**PAGE**
On 10/16/2014 11:04 AM, Steve Wampler
wrote:
On
10/16/2014 09:42 AM, Rob Sargent wrote:
On 10/16/2014 10:33 AM, Steve Wampler
wrote:
This is with Postgresql 9.3.5.
I'm looking at using a COPY command (via jdbc) to do bulk
inserts into a table that
includes a BIGSERIAL column. Is there a way to mark the data
in that
column so it gets assigned a new value on entry - akin to the
use of 'default'
in an INSERT? Some of the rows have values for the serial
column, others
don't.
Or is the only way to use COPY for this task:
COPY table_name (columnnameA, columnnameB, columnnameD) FROM
source;
where the serial column name is omitted? This wouldn't
preserve the values
for the serial column on rows that have one already.
Doesn't this guarantee collision at some point?
Depends - without the UNIQUE tag on that column it shouldn't
matter.

Data extracted from a collection
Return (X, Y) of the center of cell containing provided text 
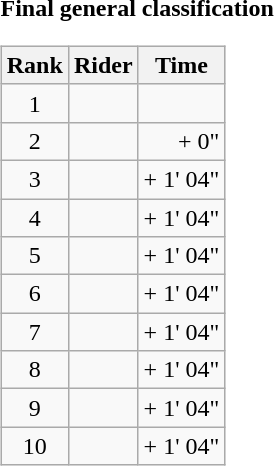
7 (34, 332)
1 (34, 103)
Time (182, 65)
2 (34, 141)
10 (34, 446)
8 (34, 370)
3 (34, 179)
9 (34, 408)
Rank (34, 65)
5 (34, 256)
4 (34, 217)
6 (34, 294)
Rider (103, 65)
+ 0" (182, 141)
Locate the cell with the specified text and output its [X, Y] center coordinate. 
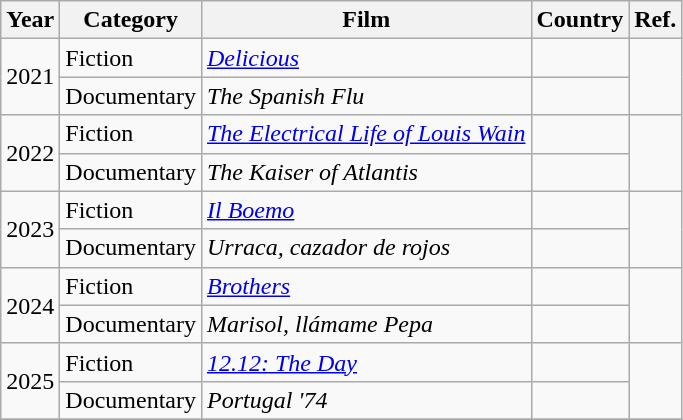
The Kaiser of Atlantis [366, 172]
12.12: The Day [366, 362]
2023 [30, 229]
Ref. [656, 20]
2024 [30, 305]
Category [131, 20]
Film [366, 20]
Year [30, 20]
The Spanish Flu [366, 96]
Marisol, llámame Pepa [366, 324]
Portugal '74 [366, 400]
Delicious [366, 58]
Country [580, 20]
2022 [30, 153]
Urraca, cazador de rojos [366, 248]
Brothers [366, 286]
2025 [30, 381]
Il Boemo [366, 210]
The Electrical Life of Louis Wain [366, 134]
2021 [30, 77]
For the text-containing cell, return its midpoint in (X, Y) coordinate format. 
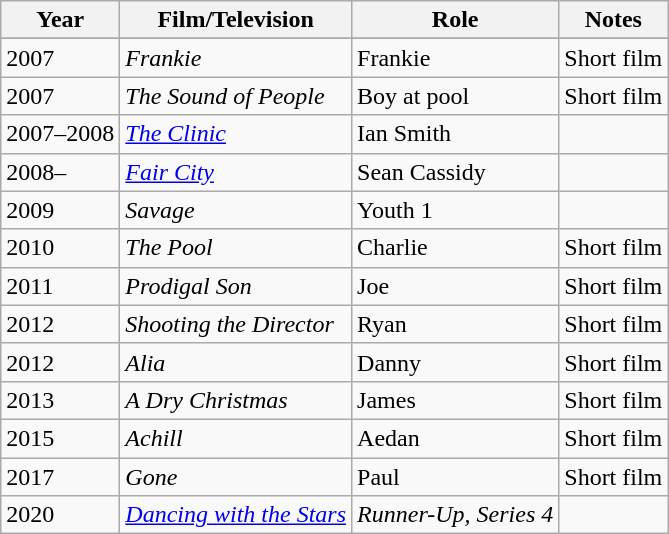
Achill (236, 438)
Shooting the Director (236, 324)
Aedan (456, 438)
James (456, 400)
Prodigal Son (236, 286)
Film/Television (236, 20)
Youth 1 (456, 210)
The Sound of People (236, 96)
Year (60, 20)
2007–2008 (60, 134)
Runner-Up, Series 4 (456, 515)
2010 (60, 248)
2008– (60, 172)
Savage (236, 210)
2020 (60, 515)
2017 (60, 477)
Charlie (456, 248)
Ian Smith (456, 134)
2009 (60, 210)
Sean Cassidy (456, 172)
2011 (60, 286)
The Clinic (236, 134)
The Pool (236, 248)
Paul (456, 477)
2015 (60, 438)
Dancing with the Stars (236, 515)
Notes (614, 20)
2013 (60, 400)
Gone (236, 477)
Danny (456, 362)
Alia (236, 362)
Joe (456, 286)
Ryan (456, 324)
Fair City (236, 172)
A Dry Christmas (236, 400)
Boy at pool (456, 96)
Role (456, 20)
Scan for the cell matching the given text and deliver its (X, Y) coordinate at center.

**EXERCISE**
In the thread about COPY and BIGSERIAL columns, how would you rewrite the paragraph beginning "I'm looking at using a COPY command" more briefly while keeping its main facts?

**FULL SOLUTION**
I want to use COPY through JDBC to bulk-insert into a table with a BIGSERIAL column. Can that column's data be marked so it gets a new value on entry, like 'default' in an INSERT? Some rows have values for the serial column and others don't.